## START SELECTION
Last time, I only attached the contact microphones with adhesive tape, which doesn’t conduct the sound vibrations into the microphones very well at all. This time, I glued them directly on the screws with metal glue while the instrument was hanging in the air.

Plugging in all the cables into the preamps and the mixer was quite exhausting and fragile. In the nest of cables, some came loose and had to be fit into their places again without soldering, hoping they would work anyway. The soundcheck was mysterious and incomprehensible: some channels sounded a lot, some on the wrong place, some hardly not at all. There was not enough time to make a proper search in order to solve all the problems, and I had to rely on that there were enough sounds to try anyway. There is a not negligible amount of vibrations conducted acoustically through the metal “costume” as well as the wooden “bridge”, so some strings probably sounded through the “wrong” mikes. I was nevertheless amazed that the sound, as predicted, was much richer and deeper than last time, probably due to the combination of better attachment of the mikes and the preamps. I also discovered that there was no need for a lot of weight to keep up enough tension of the lower strings: they sounded very well anyway (Video 5).
## END SELECTION
[EXERCISE]
In the account of the contact microphones, how were the microphones attached this time?
## START MATERIAL PROVIDED
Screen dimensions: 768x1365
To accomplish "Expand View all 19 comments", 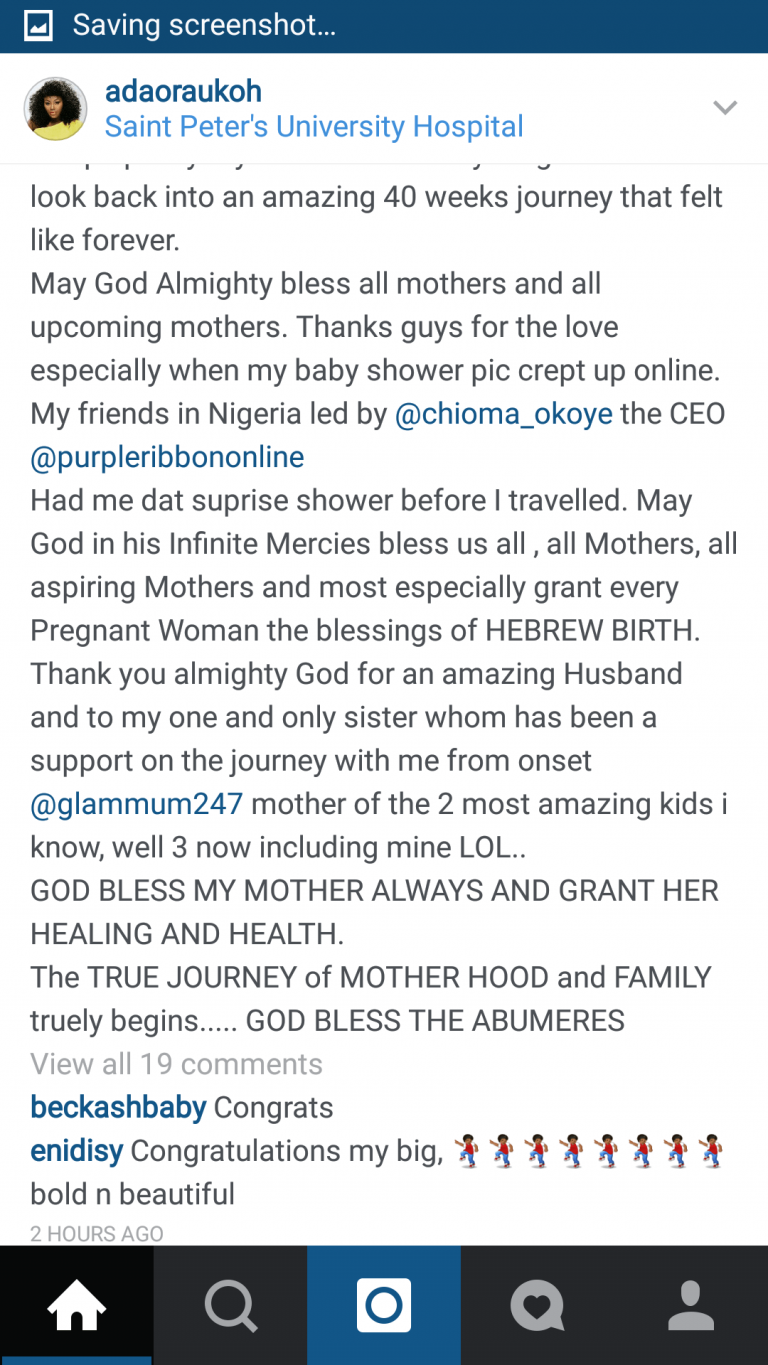I will point(176,1064).
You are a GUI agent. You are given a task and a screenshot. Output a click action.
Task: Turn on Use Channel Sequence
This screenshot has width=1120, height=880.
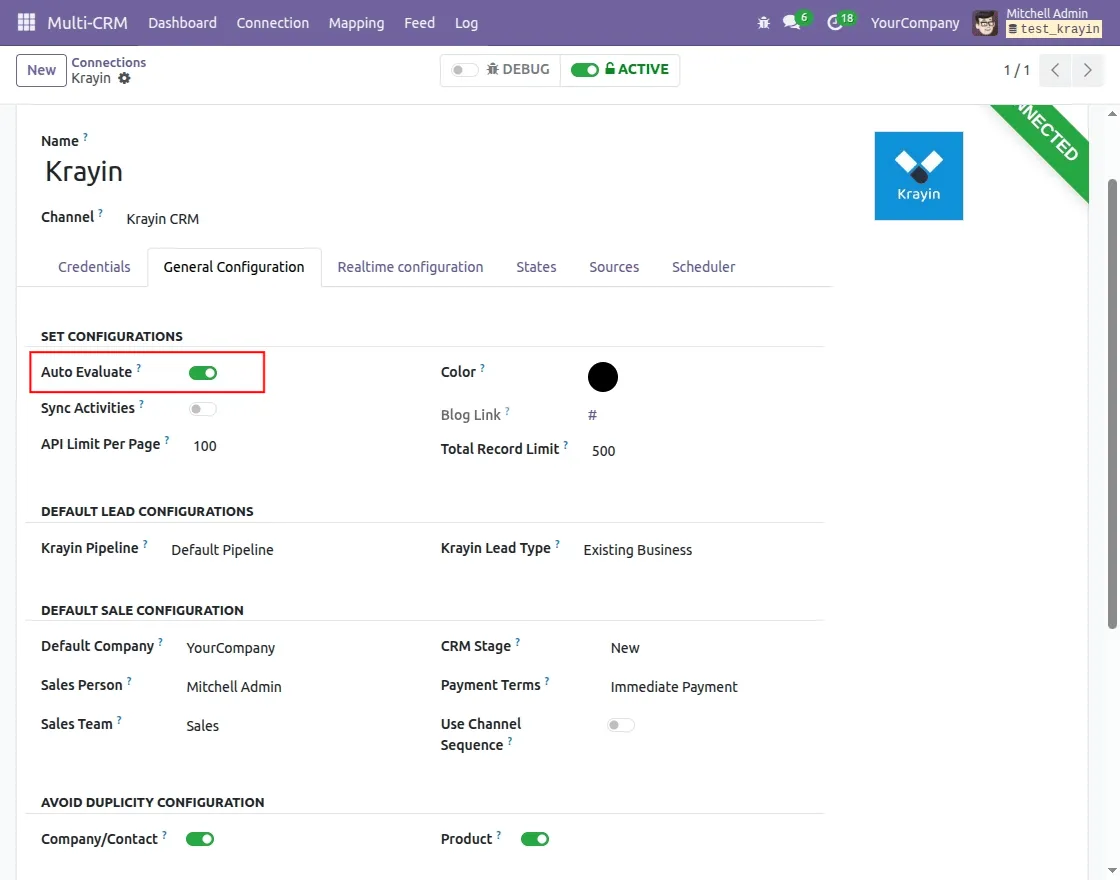[x=620, y=724]
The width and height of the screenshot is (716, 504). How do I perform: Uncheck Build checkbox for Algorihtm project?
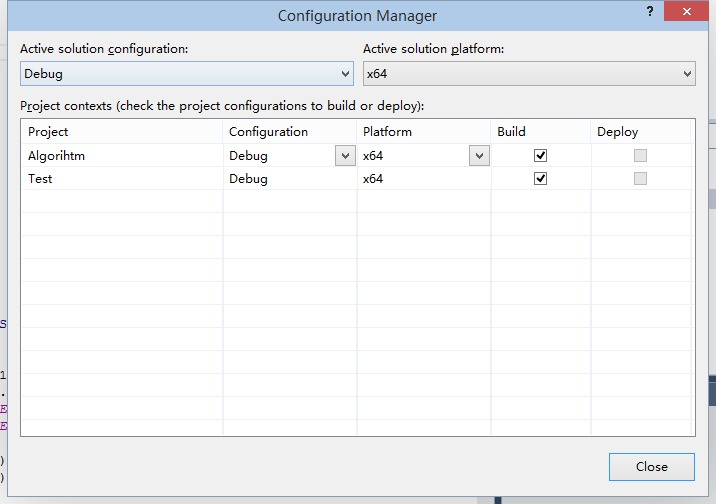541,156
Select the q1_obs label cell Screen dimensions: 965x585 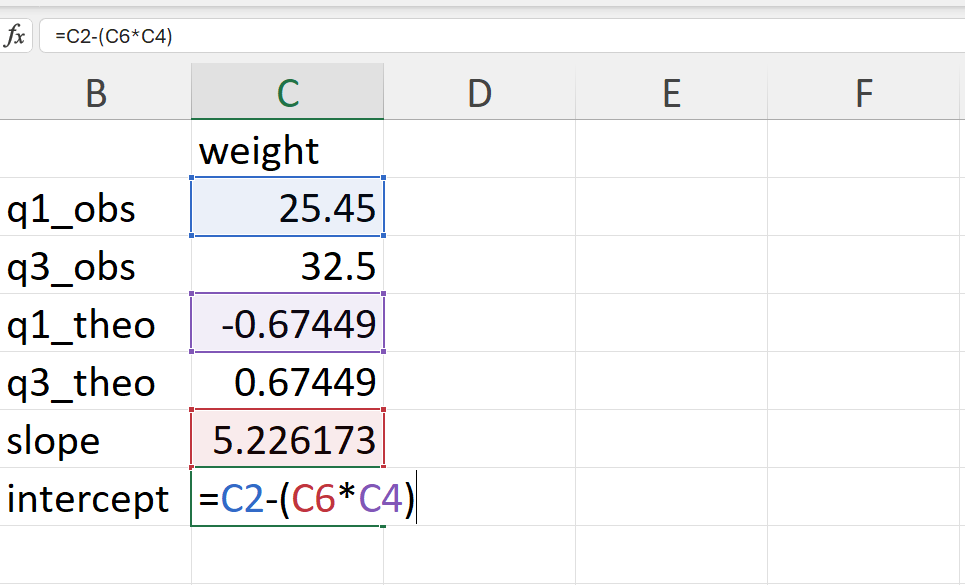(x=95, y=207)
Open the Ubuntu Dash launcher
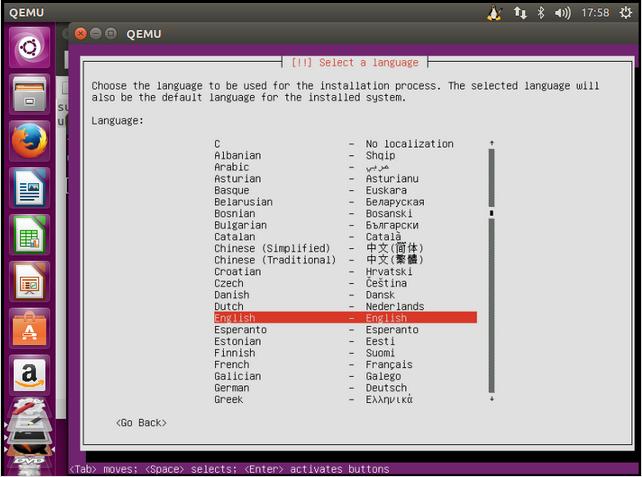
## END MATERIAL PROVIDED
[EXERCISE ANSWER]
They were glued directly on the screws with metal glue while the instrument was hanging in the air.